Luanda - Quando ouvi pela primeira vez falar sobre Gerald Bender foi por via de um testemunho do próprio, em que relatava como o seu “casamento com Angola” tinha começado, tornando-se numa espécie de versão norte-americana do britânico Basil Davidson, que também muito se tinha dedicado ao país, embora em contextos diferentes.

Fonte: Jornal de Angola


Na verdade, o trabalho académico de Gerald Bender constitui uma fonte importante para o conhecimento da realidade angolana, muito antes, durante o processo político e militar que levou o país à Independência Nacional.


O Professor emérito de Relações Internacionais da Universidade do Sul da Califórnia, especialista sobre África e sobre a Política Externa norte-americana para com o continente, falecido no domingo nos EUA, dizia que estava na universidade quando se propôs especializar-se sobre Angola. Era, segundo o mesmo, uma das poucas especialidades que restava e sem muita concorrência, uma realidade compreensível atendendo a vários factores, entre eles a barreira linguística.


Passou a ser um amigo de Angola, país para onde viajava com regular frequência e que por mérito próprio se tornou numa voz autorizada quando se tratasse da análise documentada e assertiva sobre a sua realidade política e social, partindo dos antecedentes até aos anos subsequentes à Independência.


Foi sobre a colonização portuguesa que este antigo presidente da Associação Americana de Estudos Africanos dedicou especial atenção, sobretudo com a obra “Angola sob domínio colonial português - Mito e Realidade”, em que desmascara completamente as teses do luso-tropicalismo.


Contrariando asserções feitas por teóricos daquela famigerada teoria, assente nas supostas “boas relações raciais” entre colonos e colonizados, segundo o “site” “AfricaWorld BookPress”, Gerald Bender defende na sua obra que a colonização portuguesa era profundamente racista. Para esta conclusão, de acordo com o “site”, Gerald Bender baseou-se num conjunto considerável de dados recolhidos de fontes de arquivo, colecções pessoais e entrevistas sistemáticas de angolanos e funcionários portugueses da administração colonial e do sector privado.

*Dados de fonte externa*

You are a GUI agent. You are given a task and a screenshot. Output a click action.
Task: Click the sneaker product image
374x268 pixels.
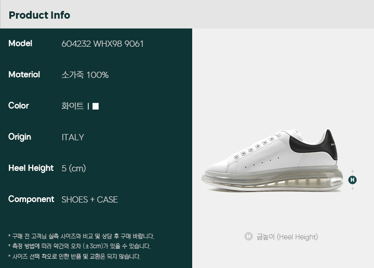point(272,160)
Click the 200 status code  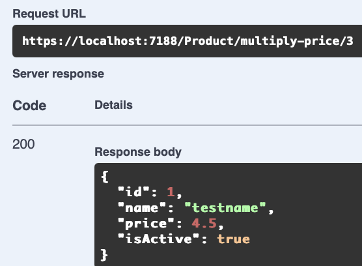(x=23, y=144)
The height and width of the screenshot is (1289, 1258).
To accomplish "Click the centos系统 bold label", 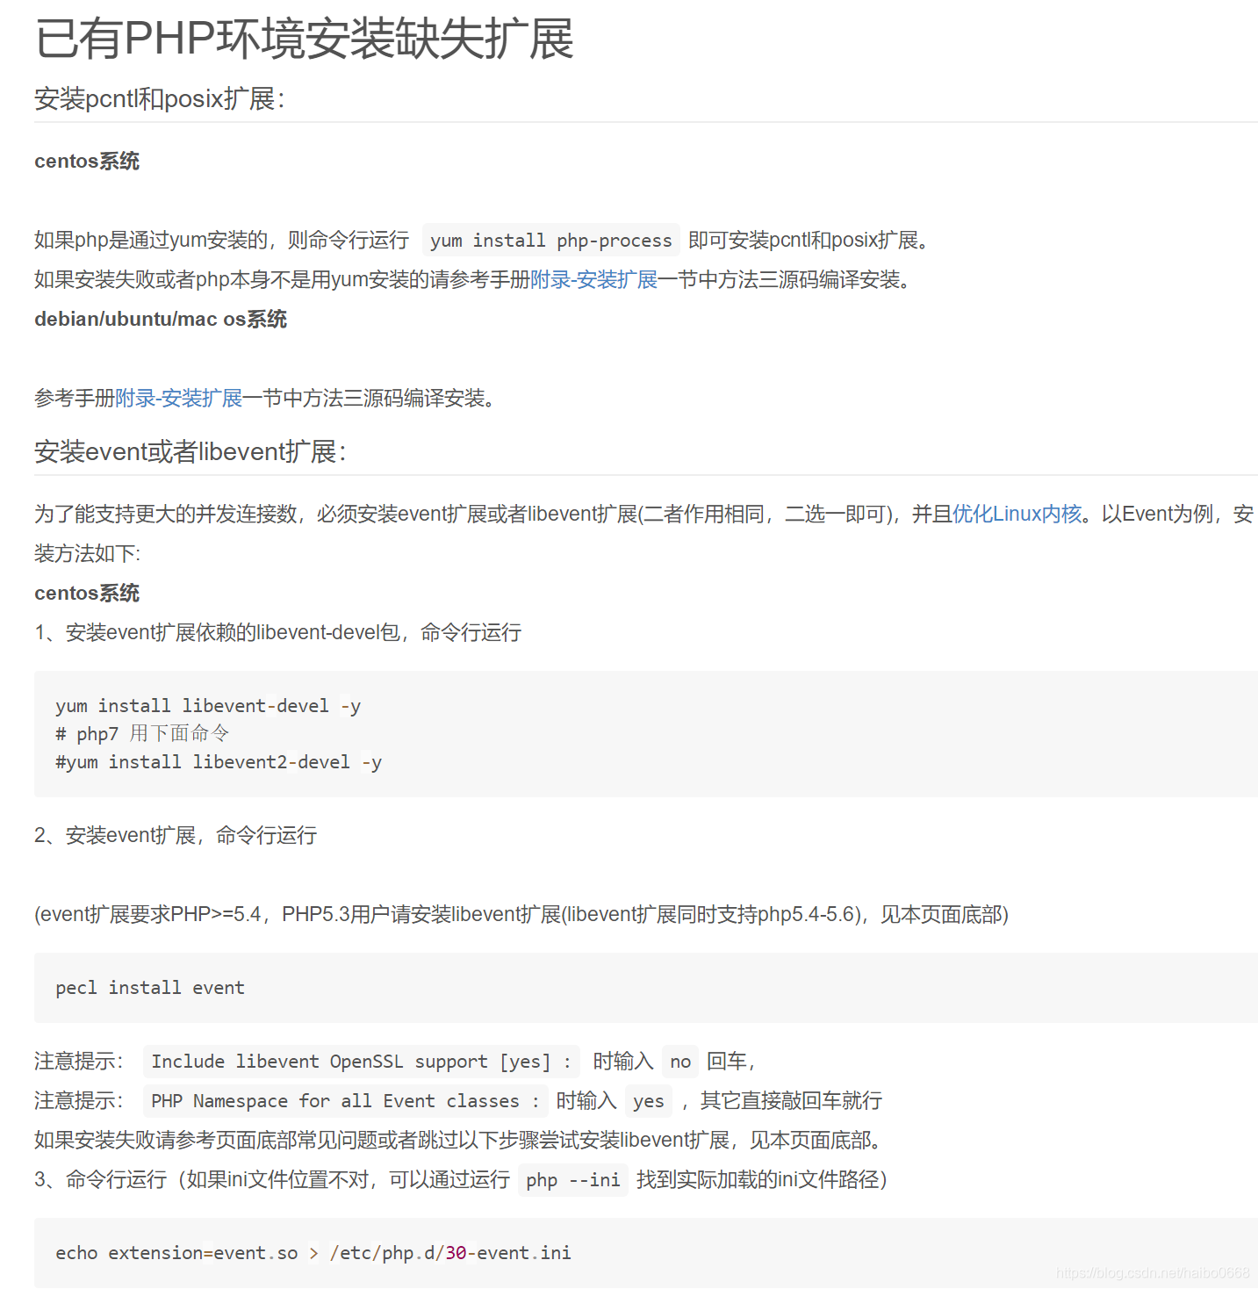I will click(86, 161).
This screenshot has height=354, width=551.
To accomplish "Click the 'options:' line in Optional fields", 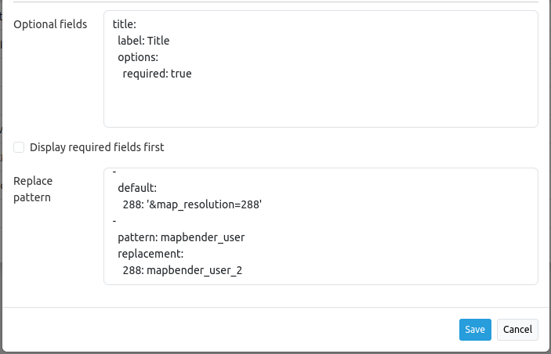I will pos(139,57).
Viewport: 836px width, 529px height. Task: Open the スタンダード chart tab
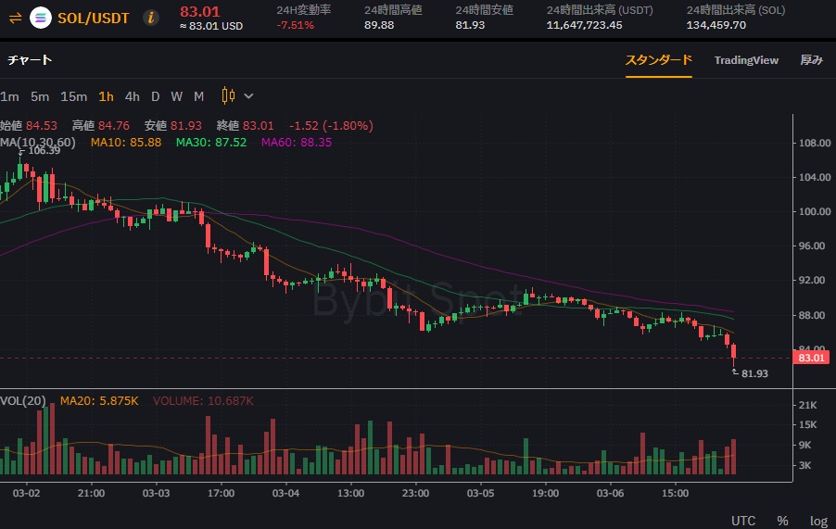click(658, 60)
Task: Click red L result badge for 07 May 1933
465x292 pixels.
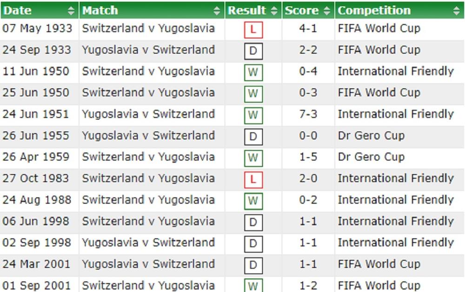Action: (253, 30)
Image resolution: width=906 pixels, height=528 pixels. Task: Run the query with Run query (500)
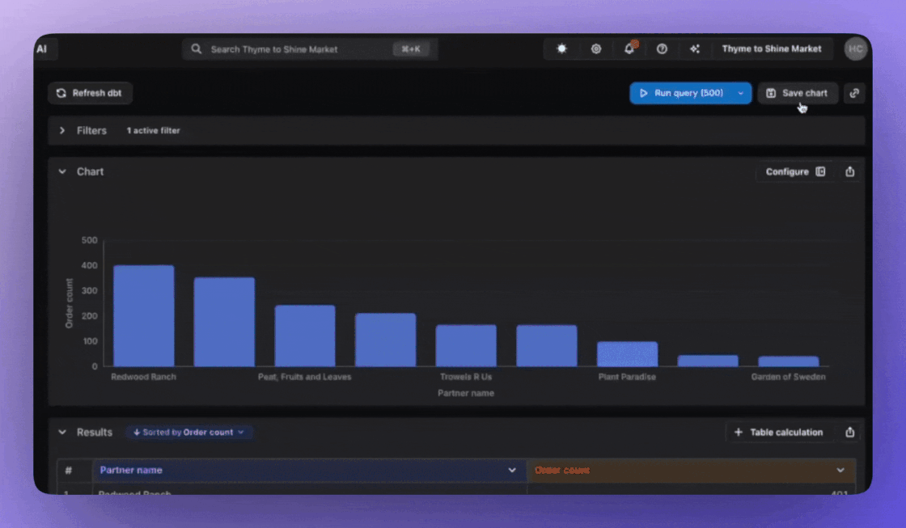pyautogui.click(x=684, y=93)
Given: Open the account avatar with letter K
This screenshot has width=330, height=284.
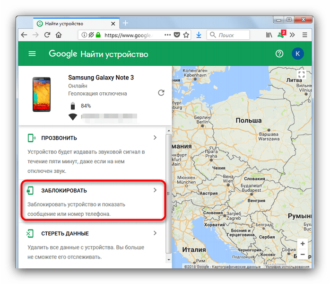Looking at the screenshot, I should (x=297, y=53).
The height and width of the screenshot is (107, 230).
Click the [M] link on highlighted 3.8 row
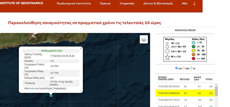coord(211,93)
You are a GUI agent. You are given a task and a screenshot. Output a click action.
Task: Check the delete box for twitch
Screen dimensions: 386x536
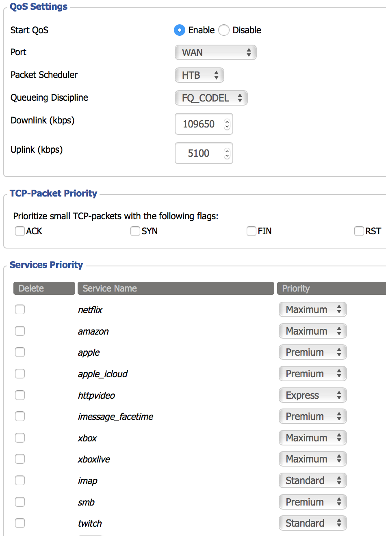[x=20, y=523]
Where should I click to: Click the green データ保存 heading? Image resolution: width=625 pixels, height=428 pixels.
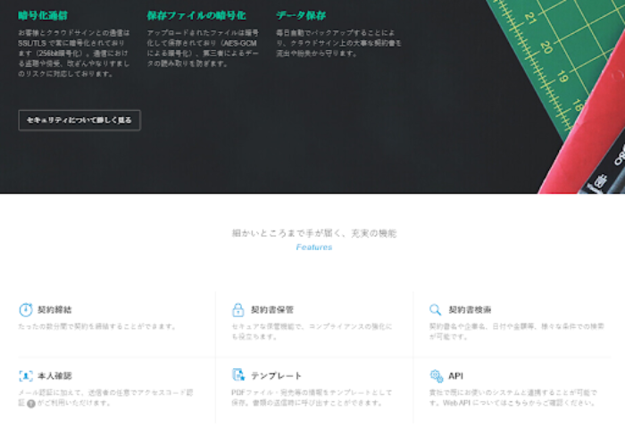[x=300, y=16]
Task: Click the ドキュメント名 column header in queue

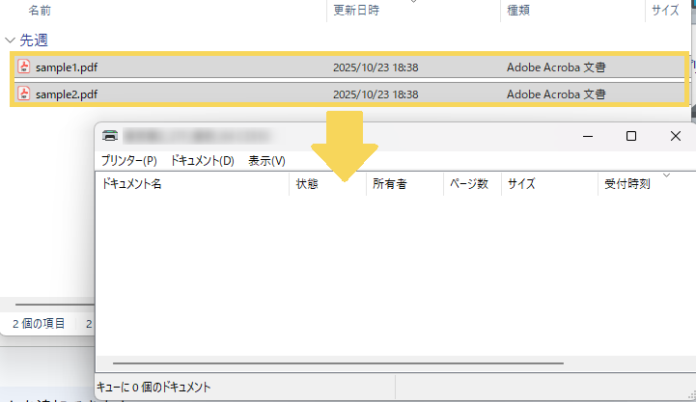Action: (132, 184)
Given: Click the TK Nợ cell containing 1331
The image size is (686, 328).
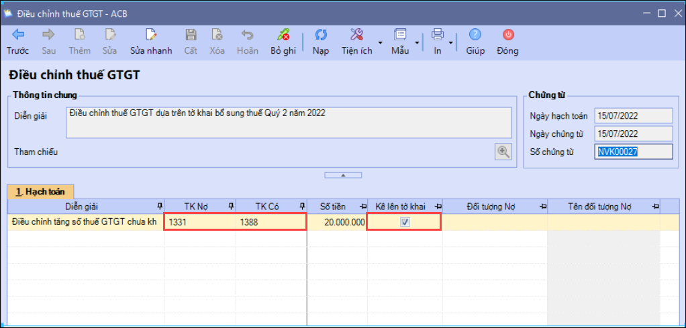Looking at the screenshot, I should (x=200, y=222).
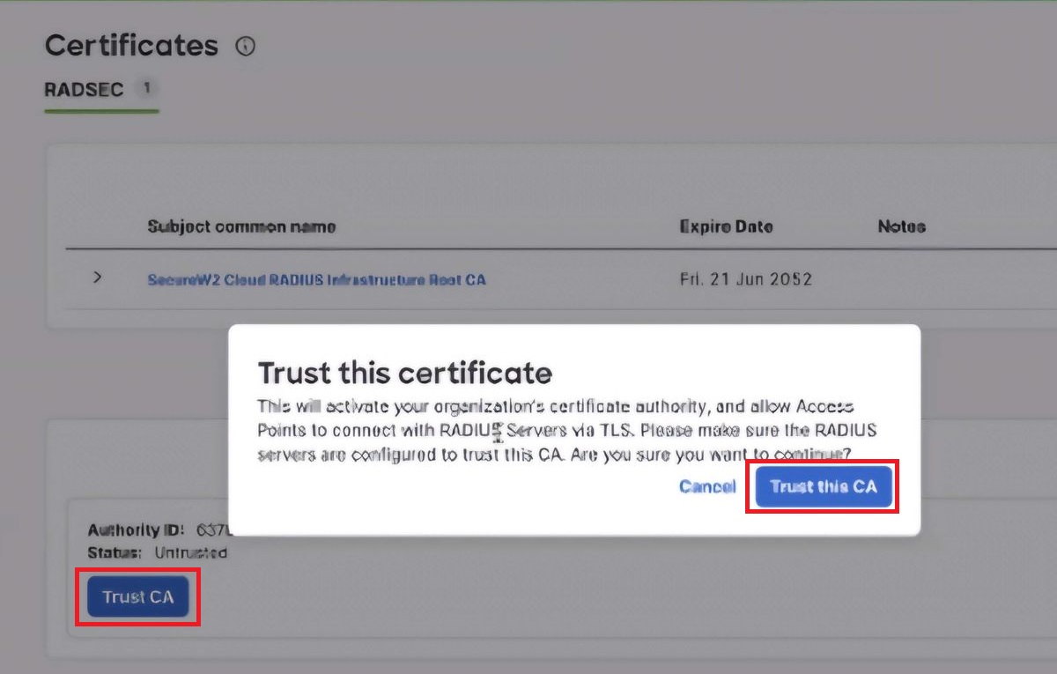Click the Expire Date column header

click(726, 226)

Gerald Bender coloca a nu a ilusão e falsidade com que era pintada para a sociedade colonial portuguesa, europeia e norte-americana a realidade nos ditos territórios ultramarinos. Quando um dia questionado sobre as razões da hostilidade de sucessivas administrações norte-americanas para com Angola, o especialista dizia que tudo se devia também à forma como, na sua opinião, Angola geria a referida relação. Além do caso dos mercenários, Gerald Bender lembrava que uma das coisas que muito aborrecia os norte-americanos era a forma como a representação angolana na ONU votava em matérias que diziam respeito à política externa daquele país.


“Angola chegava a votar mais vezes contra os Estados Unidos do que a própria ex-União Soviética e outros países do bloco socialista”, dizia Gerald Bender, facto que enfurecia os formuladores da política externa, sobretudo durante os governos de Jimmy Carter e Ronald Reagan.


Basta lembrar que uma das figuras que muito se bateram para que o Presidente Jimmy Carter afastasse a possibilidade de reconhecimento diplomático da então República Popular de Angola e endurecesse a sua posição foi o seu conselheiro para a Segurança Nacional, Zbigniew Brzezinski.


Gerald Bender, como especialista em assuntos políticos angolanos merece ser devidamente estudado e atendendo à dedicação que teve para com o país, não é exagerado apelar às autoridades e à sociedade angolana para prestarem uma homenagem merecida a esta importante figura académica.


Gerald Bender, grande amigo de Angola, parte para a eternidade, mas deixa um legado que precisa de ser devidamente explorado pelas gerações mais novas, sobretudo aquelas comprometidas com o estudo, a investigação e a análise de factos que marcaram Angola no período pré-Independência e posteriormente.


Para preservar o seu trabalho e legado foi criado o Jerry Bender Fundo Africano para apoiar estudantes e pesquisadores interessados em seguir as suas pegadas e estudarem o continente africano a todos os níveis. Com os custos pagos, qualquer estudante pode concorrer, bastando para tal candidatar-se, através do “site” Este endereço de email está protegido contra piratas. Necessita ativar o JavaScript para o visualizar., onde pode obter mais informações.


É bom que, no que em termos pedagógicos diz respeito a Angola, saibamos preservar e reproduzir todo o acervo deixado por esta memorável figura como parte relevante do processo de conhecimento da nossa História.